▶ Record list
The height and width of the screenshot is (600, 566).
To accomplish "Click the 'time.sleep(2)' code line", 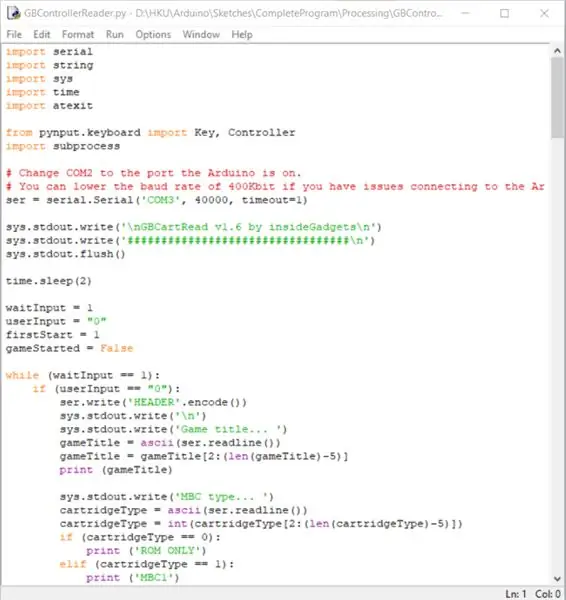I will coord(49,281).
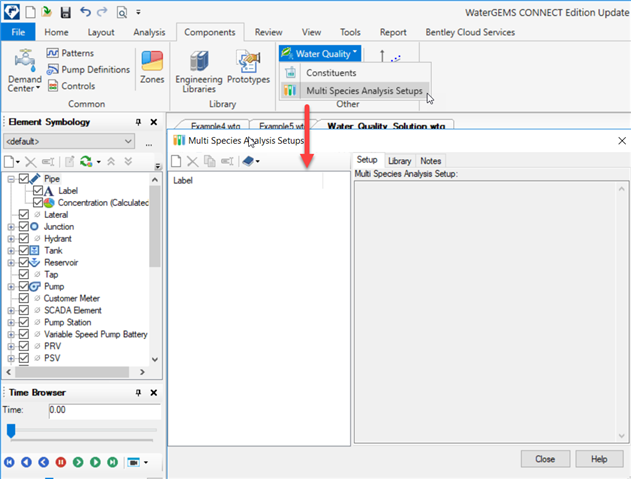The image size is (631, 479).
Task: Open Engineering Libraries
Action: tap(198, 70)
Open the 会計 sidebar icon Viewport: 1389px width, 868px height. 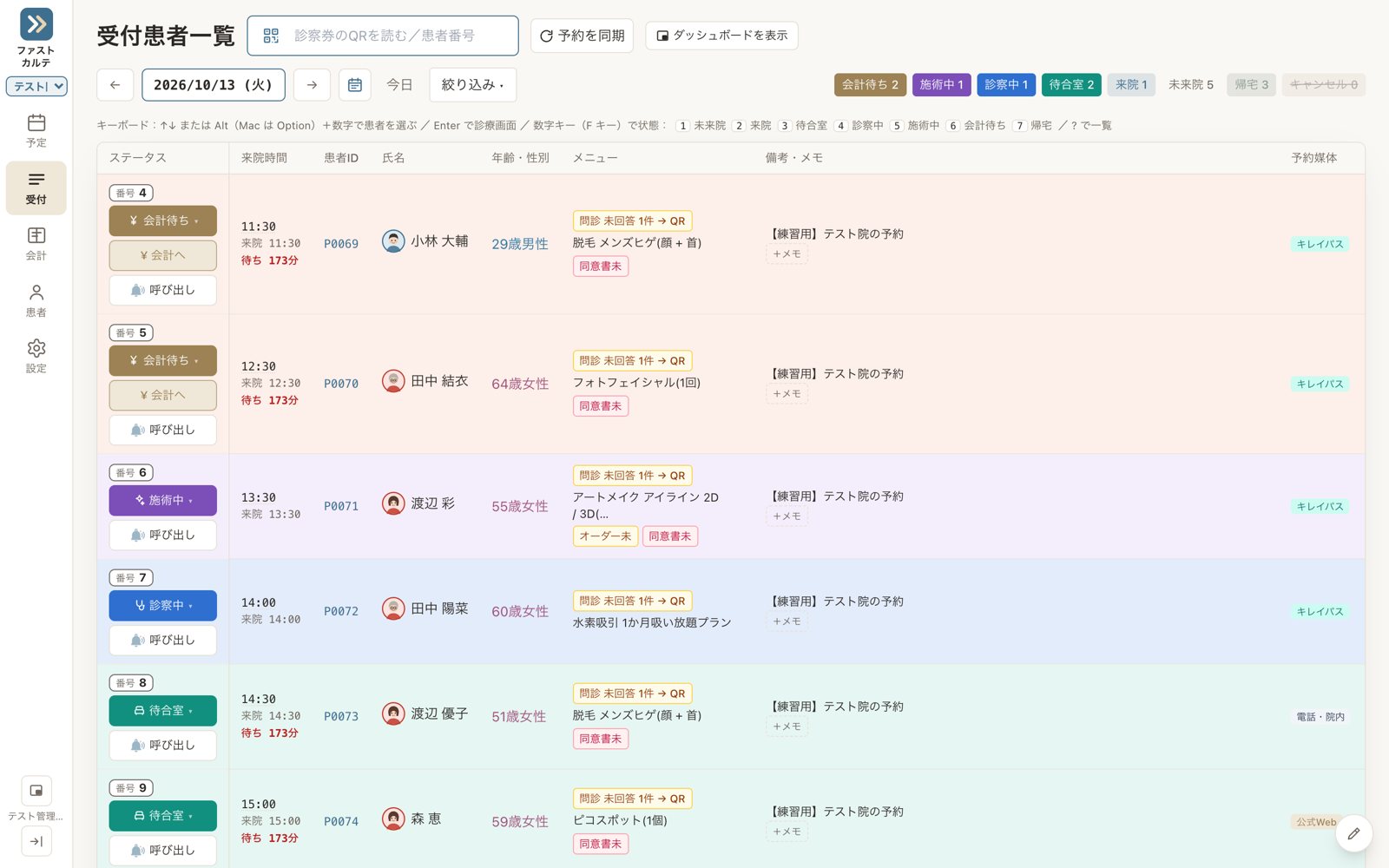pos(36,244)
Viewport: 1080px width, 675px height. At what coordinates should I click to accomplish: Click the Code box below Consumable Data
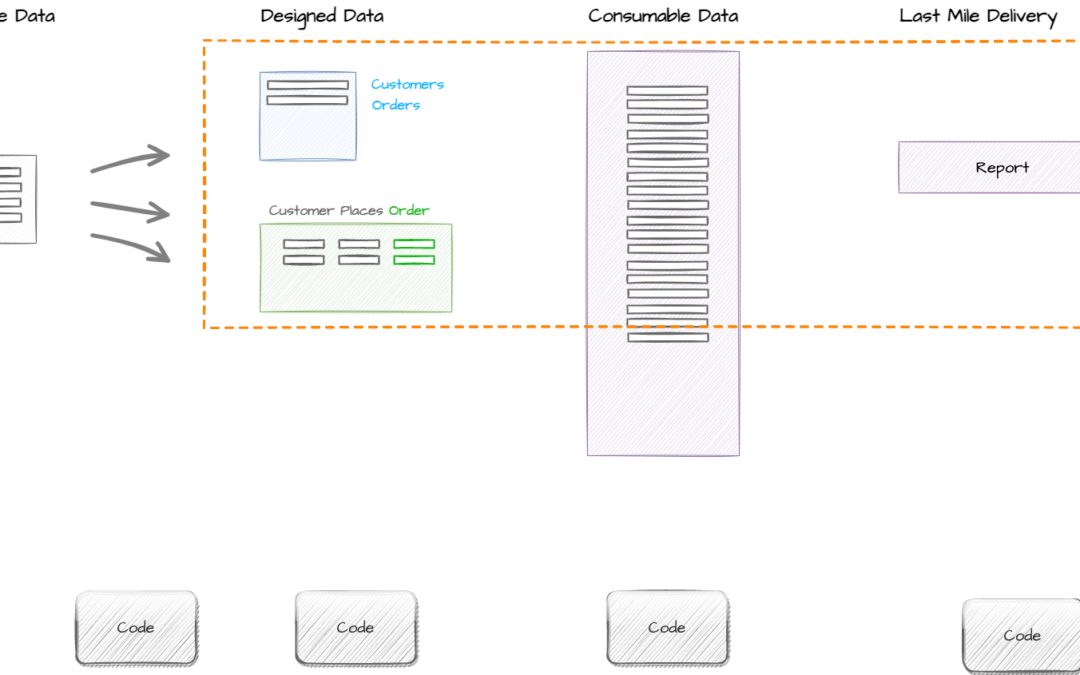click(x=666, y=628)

▶ Stated problem
Starting at the line containing "Viewport: 1080px width, 675px" and ending with the last line of the material, write those lines out again, switching "Consumable" to "Reusable" and keeping everything else the same. Leave the pictures out.

▶ Completed task
Viewport: 1080px width, 675px height. At what coordinates should I click to accomplish: Click the Code box below Reusable Data
click(x=666, y=628)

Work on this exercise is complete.